Devant les dignitaires orthodoxe, musulman, bektaschi (courant du soufisme) et protestant, François, citant Jean Paul II à Tirana en 1993, a renchéri: «La vraie liberté religieuse a horreur des tentations du sectarisme».

«La religion authentique est source de paix et non de violence! Personne ne peut utiliser le nom de Dieu pour commettre de la violence! Tuer au nom de Dieu est un grand sacrilège! Discriminer au nom de Dieu est inhumain!» a-t-il martelé.

François avait reçu un accueil fervent de plus de 250 000 personnes sur le grand boulevard et la place Mère Teresa où il avait célébré la messe sous une pluie légère. Plus de 10 000 personnes étaient venues de pays de la région.

Dans sa jeep découverte, le long du boulevard orné de photos de martyrs chrétiens du communisme, il s'était arrêté pour prendre des enfants dans ses bras.

Les mesures de sécurité avaient été rehaussées, par crainte d'hypothétiques menaces que feraient courir au pape la mouvance djihadiste. Tous les participants à la messe ont été fouillés. Mais le Vatican a réaffirmé qu'il n'y avait «pas de problèmes de sécurité particuliers».

Devant le président Bujar Nishani, un musulman, François a fait un éloge appuyé du «climat de respect et de confiance réciproque, entre catholiques, orthodoxes et musulmans» dans ce pays qui peut «devenir pour de nombreux pays un modèle».
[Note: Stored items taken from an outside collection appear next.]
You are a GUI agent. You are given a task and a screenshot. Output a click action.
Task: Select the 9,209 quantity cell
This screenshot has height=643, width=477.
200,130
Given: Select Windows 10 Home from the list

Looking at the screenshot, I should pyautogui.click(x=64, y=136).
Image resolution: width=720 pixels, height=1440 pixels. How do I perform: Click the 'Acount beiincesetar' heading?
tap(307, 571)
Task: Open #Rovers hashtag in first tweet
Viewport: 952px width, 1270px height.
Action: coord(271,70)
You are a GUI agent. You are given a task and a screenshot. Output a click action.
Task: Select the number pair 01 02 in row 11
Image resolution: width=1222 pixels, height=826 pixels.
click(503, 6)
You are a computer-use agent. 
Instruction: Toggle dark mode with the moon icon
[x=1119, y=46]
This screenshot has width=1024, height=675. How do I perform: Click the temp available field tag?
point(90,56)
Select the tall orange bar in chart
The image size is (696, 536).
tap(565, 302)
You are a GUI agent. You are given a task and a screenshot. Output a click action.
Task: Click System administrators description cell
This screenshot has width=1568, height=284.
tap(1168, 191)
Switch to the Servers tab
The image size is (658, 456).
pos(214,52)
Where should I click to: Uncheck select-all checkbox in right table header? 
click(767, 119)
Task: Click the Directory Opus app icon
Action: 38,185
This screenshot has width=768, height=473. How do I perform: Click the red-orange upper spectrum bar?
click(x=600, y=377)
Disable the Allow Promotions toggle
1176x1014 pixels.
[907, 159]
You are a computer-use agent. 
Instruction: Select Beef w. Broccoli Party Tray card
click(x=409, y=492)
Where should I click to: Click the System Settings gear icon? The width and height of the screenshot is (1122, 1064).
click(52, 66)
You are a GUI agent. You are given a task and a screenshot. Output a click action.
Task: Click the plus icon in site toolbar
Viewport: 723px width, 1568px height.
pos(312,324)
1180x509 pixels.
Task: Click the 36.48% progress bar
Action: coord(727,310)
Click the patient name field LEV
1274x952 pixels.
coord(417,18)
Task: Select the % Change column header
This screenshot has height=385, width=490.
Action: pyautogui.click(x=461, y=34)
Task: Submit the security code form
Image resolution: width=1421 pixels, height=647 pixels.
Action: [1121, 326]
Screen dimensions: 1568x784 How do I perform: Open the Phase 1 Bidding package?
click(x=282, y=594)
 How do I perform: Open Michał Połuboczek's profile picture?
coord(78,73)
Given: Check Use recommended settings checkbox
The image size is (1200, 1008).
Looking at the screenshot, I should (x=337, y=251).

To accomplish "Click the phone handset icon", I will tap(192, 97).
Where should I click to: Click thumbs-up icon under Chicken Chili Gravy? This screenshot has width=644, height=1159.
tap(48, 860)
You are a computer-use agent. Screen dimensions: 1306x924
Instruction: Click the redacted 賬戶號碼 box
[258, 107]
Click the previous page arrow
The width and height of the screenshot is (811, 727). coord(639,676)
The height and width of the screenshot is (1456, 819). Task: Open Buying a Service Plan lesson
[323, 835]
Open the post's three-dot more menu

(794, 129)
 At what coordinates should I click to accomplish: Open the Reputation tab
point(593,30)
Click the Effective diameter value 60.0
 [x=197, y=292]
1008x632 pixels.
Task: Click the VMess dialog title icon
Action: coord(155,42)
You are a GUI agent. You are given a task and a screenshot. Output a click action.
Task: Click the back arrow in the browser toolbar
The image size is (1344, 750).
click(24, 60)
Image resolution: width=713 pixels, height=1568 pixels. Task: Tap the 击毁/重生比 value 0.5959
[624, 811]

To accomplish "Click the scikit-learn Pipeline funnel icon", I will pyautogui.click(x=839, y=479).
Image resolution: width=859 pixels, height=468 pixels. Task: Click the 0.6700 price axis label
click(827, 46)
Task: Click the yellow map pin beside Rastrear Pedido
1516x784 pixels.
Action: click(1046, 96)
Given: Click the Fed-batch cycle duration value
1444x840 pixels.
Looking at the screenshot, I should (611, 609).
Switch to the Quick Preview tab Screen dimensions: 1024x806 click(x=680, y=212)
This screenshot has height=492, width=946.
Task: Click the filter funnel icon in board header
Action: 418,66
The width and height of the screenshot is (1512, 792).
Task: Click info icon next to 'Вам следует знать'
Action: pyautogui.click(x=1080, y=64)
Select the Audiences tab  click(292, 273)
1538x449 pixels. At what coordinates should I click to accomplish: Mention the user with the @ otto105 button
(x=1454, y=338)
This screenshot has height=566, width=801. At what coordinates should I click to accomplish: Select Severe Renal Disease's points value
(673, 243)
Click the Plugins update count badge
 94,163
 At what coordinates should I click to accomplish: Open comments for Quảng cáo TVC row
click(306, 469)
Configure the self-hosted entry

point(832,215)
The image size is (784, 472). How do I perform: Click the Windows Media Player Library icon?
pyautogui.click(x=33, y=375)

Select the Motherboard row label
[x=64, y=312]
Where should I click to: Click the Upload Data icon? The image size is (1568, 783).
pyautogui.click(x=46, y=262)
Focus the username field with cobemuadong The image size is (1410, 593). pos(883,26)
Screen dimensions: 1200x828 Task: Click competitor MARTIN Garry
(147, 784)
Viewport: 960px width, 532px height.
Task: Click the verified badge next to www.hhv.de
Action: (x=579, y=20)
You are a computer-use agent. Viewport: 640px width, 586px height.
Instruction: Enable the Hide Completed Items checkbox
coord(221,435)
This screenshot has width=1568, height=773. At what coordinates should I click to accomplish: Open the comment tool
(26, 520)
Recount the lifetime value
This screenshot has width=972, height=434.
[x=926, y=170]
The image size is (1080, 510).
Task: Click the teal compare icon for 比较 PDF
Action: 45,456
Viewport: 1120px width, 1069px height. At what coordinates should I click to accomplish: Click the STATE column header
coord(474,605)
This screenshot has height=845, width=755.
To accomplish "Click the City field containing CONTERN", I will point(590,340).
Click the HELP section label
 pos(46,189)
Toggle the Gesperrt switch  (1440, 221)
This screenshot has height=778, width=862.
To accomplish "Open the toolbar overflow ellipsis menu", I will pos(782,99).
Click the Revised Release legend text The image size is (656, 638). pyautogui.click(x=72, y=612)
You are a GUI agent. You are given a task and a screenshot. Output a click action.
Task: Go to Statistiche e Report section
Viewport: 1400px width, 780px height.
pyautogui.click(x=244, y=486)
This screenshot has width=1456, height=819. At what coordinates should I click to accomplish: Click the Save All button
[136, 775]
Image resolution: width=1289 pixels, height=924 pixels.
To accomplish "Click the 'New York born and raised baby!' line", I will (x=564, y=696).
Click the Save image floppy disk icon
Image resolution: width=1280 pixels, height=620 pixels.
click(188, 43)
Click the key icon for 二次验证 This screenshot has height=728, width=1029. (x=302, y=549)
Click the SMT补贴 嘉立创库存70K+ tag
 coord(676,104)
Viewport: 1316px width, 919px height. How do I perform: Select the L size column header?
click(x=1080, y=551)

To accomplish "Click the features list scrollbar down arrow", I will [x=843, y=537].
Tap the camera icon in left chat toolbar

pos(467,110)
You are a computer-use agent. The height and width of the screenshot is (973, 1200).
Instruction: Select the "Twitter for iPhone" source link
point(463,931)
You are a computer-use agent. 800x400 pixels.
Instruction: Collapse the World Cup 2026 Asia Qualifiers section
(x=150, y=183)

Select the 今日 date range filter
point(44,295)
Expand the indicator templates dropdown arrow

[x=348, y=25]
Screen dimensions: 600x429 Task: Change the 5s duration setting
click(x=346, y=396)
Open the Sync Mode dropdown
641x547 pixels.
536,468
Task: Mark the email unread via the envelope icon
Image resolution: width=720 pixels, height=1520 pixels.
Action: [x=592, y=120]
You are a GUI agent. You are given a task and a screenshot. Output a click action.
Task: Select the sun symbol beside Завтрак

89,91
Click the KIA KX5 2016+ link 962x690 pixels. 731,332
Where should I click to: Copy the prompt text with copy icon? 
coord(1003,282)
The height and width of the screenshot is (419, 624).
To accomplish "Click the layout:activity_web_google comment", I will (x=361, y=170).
Hysen Doli, 85 ans, un musulman venu avec dix membres de sa famille, a exprimé sa joie de voir le pape: «Par reconnaissance nous sommes venus obtenir la bénédiction du pape», a-t-il dit.

Martyrs de la foi

François a rendu hommage à la résistance catholique à la dictature marxiste: la porte a longtemps été «bloquée par le verrou des interdictions d'un système qui niait Dieu. Combien de chrétiens n'ont pas plié devant les menaces, mais ont continué sans vaciller», a-t-il souligné, alors qu'un procès de béatification de 40 martyrs catholiques a commencé en 2002.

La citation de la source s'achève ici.